• _BRIEF 1_
According to the gallbladder passage, how large can gallstones be?
• _BRIEF 2_
Resume the passage on gallbladder removal and gallstones, picking up after its final sentence.

• _SOURCE PASSAGE_

=== Begin Enclosure ===

A myth about having the gallbladder removed is that the individual who had the surgery will never have gallstones again. To understand how gallstones are formed and how they can return, we must first understand how the gallbladder works and the procedure that removes it.
The gallbladder is a small sac that is located just under the liver. It stores bile and contracts when we eat to release the bile through the common bile duct which leads to the small intestine. Bile is a fluid that helps the body digest fats. The liver produces the bile and the common bile duct is a tube that connects the liver and the gallbladder.
Gallstones are described as "deposits", they resemble stones and range in size from a grain of sand up to golf ball size. In most individuals, these stones do not have any effect or cause problems but when the stone blocks a duct, a person can experience mild to severe pain. These deposits develop from cholesterol in the bile. When these gallstones cause major symptoms, a patient will usually undergo a cholecystectomy or gallbladder removal.

=== End Enclosure ===

• _RECORD SET_
=== Begin Enclosure ===

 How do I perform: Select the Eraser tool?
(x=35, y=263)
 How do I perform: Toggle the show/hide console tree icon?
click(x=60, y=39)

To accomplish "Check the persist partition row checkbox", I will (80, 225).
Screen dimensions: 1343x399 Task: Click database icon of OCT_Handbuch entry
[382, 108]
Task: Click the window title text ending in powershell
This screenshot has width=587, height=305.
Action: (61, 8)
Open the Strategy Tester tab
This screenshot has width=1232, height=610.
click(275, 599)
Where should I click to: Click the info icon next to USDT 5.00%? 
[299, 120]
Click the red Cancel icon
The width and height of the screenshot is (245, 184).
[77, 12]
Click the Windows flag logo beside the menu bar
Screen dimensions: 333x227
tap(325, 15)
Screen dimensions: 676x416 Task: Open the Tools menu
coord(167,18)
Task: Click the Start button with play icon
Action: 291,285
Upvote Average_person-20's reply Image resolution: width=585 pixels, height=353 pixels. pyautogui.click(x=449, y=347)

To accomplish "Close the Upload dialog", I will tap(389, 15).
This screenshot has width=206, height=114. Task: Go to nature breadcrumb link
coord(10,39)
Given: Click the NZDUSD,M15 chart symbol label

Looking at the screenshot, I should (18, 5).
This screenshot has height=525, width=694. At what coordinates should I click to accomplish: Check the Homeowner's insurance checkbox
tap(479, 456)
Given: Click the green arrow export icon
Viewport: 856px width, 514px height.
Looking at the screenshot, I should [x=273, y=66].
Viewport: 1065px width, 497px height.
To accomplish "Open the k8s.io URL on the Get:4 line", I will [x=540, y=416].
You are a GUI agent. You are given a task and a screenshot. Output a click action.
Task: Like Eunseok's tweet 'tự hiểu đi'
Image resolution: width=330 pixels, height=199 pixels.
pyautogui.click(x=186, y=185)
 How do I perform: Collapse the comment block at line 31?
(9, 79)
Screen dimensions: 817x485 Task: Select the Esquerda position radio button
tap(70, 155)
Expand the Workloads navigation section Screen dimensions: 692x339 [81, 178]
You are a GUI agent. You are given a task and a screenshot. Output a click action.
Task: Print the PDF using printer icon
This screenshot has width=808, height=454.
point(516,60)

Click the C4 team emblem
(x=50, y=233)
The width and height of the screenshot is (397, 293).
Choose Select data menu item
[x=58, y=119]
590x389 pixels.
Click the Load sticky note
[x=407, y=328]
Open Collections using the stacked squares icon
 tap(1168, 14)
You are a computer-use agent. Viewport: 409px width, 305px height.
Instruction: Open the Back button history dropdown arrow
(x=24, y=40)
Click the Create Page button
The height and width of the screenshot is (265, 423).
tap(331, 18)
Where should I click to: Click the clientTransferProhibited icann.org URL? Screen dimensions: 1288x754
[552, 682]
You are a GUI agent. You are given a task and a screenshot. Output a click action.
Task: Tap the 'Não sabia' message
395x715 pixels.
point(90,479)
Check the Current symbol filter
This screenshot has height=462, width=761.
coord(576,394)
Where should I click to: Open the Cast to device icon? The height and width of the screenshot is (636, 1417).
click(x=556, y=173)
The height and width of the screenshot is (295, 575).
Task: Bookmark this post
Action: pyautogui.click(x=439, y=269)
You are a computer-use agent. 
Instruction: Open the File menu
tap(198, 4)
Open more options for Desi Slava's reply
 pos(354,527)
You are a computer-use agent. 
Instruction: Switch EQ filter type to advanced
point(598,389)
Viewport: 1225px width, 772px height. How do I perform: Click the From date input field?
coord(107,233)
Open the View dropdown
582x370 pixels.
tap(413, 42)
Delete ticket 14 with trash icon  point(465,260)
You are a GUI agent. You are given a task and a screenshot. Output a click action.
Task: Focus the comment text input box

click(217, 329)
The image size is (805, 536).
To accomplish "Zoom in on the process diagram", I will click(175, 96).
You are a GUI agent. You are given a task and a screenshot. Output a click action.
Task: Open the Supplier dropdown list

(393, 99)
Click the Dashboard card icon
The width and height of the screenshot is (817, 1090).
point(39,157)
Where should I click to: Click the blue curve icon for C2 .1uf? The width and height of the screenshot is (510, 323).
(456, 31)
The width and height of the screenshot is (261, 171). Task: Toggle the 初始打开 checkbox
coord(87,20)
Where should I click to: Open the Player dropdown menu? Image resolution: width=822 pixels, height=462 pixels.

=== End Enclosure ===

• _WRITTEN RESPONSE 1_
They range from the size of a grain of sand up to the size of a golf ball.

• _WRITTEN RESPONSE 2_
The surgery is usually done by laparoscopic surgery where incisions are made in the abdomen and the gallbladder is removed through one of these incisions. In some rare cases, open gallbladder surgery is still performed and laparoscopic surgery may not be an option.
After the gallbladder is removed, the bile flows from the liver and through the common bile duct and into the small intestine. Rarely are there any long-term or side effects after surgery. The surgery only greatly reduces the risk that gallstones will return. Although very uncommon, gallstones can again form in the bile ducts. This condition is called choledocholithiasis and if not treated, these stones can move and block the pancreatic duct.
If gallstones form in the bile ducts, the surgeon will use ERCP (endoscopic retrograde cholangiopancreatography) to locate the stones and remove them. ERCP consists of inserting an endoscope down the throat and into the stomach to reach the small intestine. This endoscope has a light and a camera which guides the surgeon to its destination and then a dye is released to help the bile duct become more visible. After finding the stone or stones in the duct, it is trapped in a small basket and removed, all by the endoscope.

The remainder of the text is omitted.